The example. WeWork's 2019 IPO filing presented a market opportunity ranging up to roughly $1.6 trillion, reached in its broadest cut by treating vast populations of urban desk workers as potential members. The arithmetic was fine; the scope was the fiction, and it became a public symbol of the whole prospectus's credibility problem. Reviewers may not catch a scope inflation in the room. They catch it later, and they remember whose slide it was on.
7. Date-stamp everything and hunt for staleness
Every figure carries an as-of date, and the check asks: is newer data available, and would it change the finding? Data does not announce its own expiry.
The example. "Dewey Defeats Truman," 1948. The famous headline traces to polling that had largely stopped weeks before the election, on the assumption that preferences were stable. The data was accurate when collected and wrong when used. A 2024 headcount figure in a 2026 deck is the same failure wearing business casual.
8. Run the chart integrity pass
Axes start where they claim to, categories run in a defensible order, baselines are honest, and the visual impression matches the underlying table. A chart is a claim; QA treats it like one.
The example. In May 2020, Georgia's Department of Public Health published a COVID-19 chart in which dates and counties were reordered non-chronologically, producing a clean visual decline that the underlying data did not show. The department apologized and corrected it, but the chart had already done its damage in public. Most chart crimes in CI are subtler and unintentional. The pass exists because intent does not change what the reader takes away.
Band C: Finish-line polish. Cheap to fix, embarrassing to ship
9. Sweep for template ghosts and internal notes
Search the document for placeholder text, tracked changes, comments, another client's name, and anything written for internal eyes. This is a two-minute mechanical sweep, and it catches the errors that make a deliverable look careless regardless of the analysis underneath.
The example. A 2016 peer-reviewed ecology paper shipped with an internal author note left in the published text, asking whether to cite a rival team's "crappy" paper. It survived the authors, the reviewers, and the editors, and it is what that paper is now remembered for. Every profession has its version. The sweep costs less than the anecdote.
10. The cold read
Someone who has not seen the deliverable reads only the title and the final recommendation, then tells you what they think it says and what they would do. If their answer does not match your intent, the deliverable is not done, no matter how good the middle is. If no second person is available, the fallback is a timed break and a printed read, but the independent reader is the real check.

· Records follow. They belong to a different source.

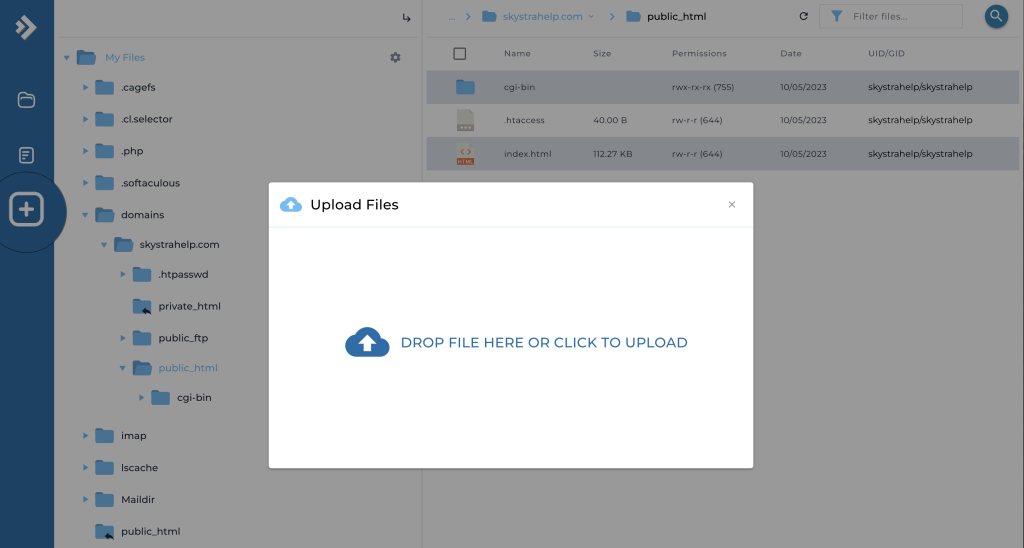Viewport: 1024px width, 548px height.
Task: Open skystrahelp.com breadcrumb dropdown
Action: click(591, 17)
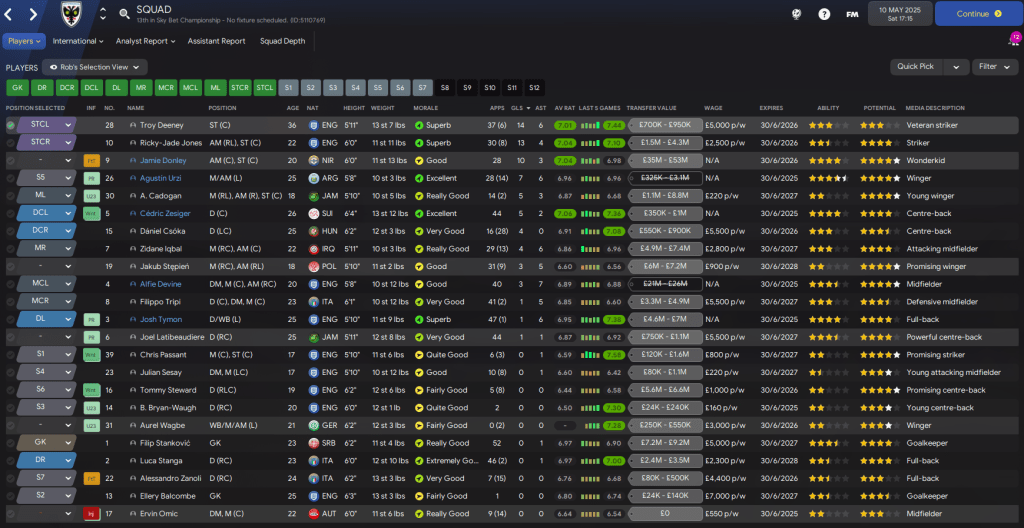Open position dropdown for Cédric Zesiger's DCL
The image size is (1024, 528).
coord(68,213)
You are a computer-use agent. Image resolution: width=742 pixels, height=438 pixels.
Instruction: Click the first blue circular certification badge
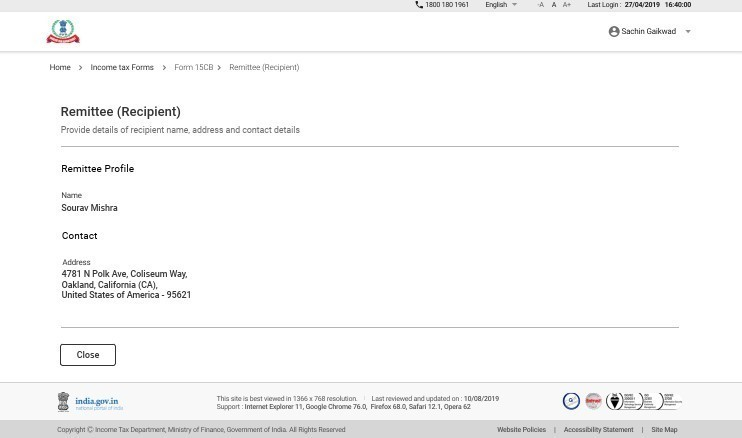571,401
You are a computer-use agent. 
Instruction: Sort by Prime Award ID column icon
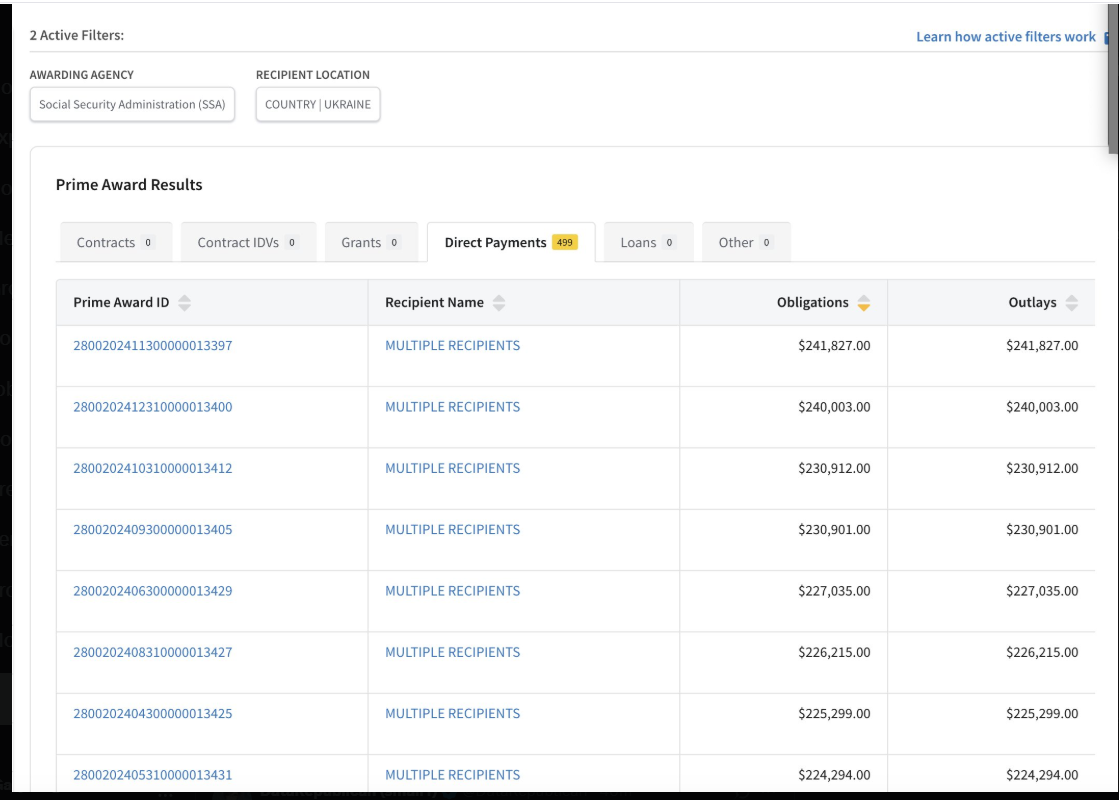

The example. Hawaii's January 2018 false missile alert reached every phone in the state because the process allowed one operator to ship a state-wide message with no independent confirmation step. It took 38 minutes to correct. The lesson is not about interfaces; it is that anything important enough to send is important enough for a second pair of eyes before it goes.
Running the checklist
Three rules make it operational. First, run it top down: if the hour shrinks, Band C is sacrificed before Band B, and Band A is never sacrificed. Second, the checker signs. A named person confirming "traced, rebuilt, labeled" converts QA from a vibe into an accountability step, the same way the Ladder converts confidence into labels. Third, log what each pass catches. A running tally of near-misses tells you which checks your team actually needs, and it turns the checklist from ritual into feedback.
The checklist pairs with the rest of the system in one sentence: the Triage Matrix decides what gets analyzed, the Ladder and the Pyramid govern how the analysis is built, and this list is the gate it passes through on the way out the door. The analysis makes you smart. The last hour keeps you credible.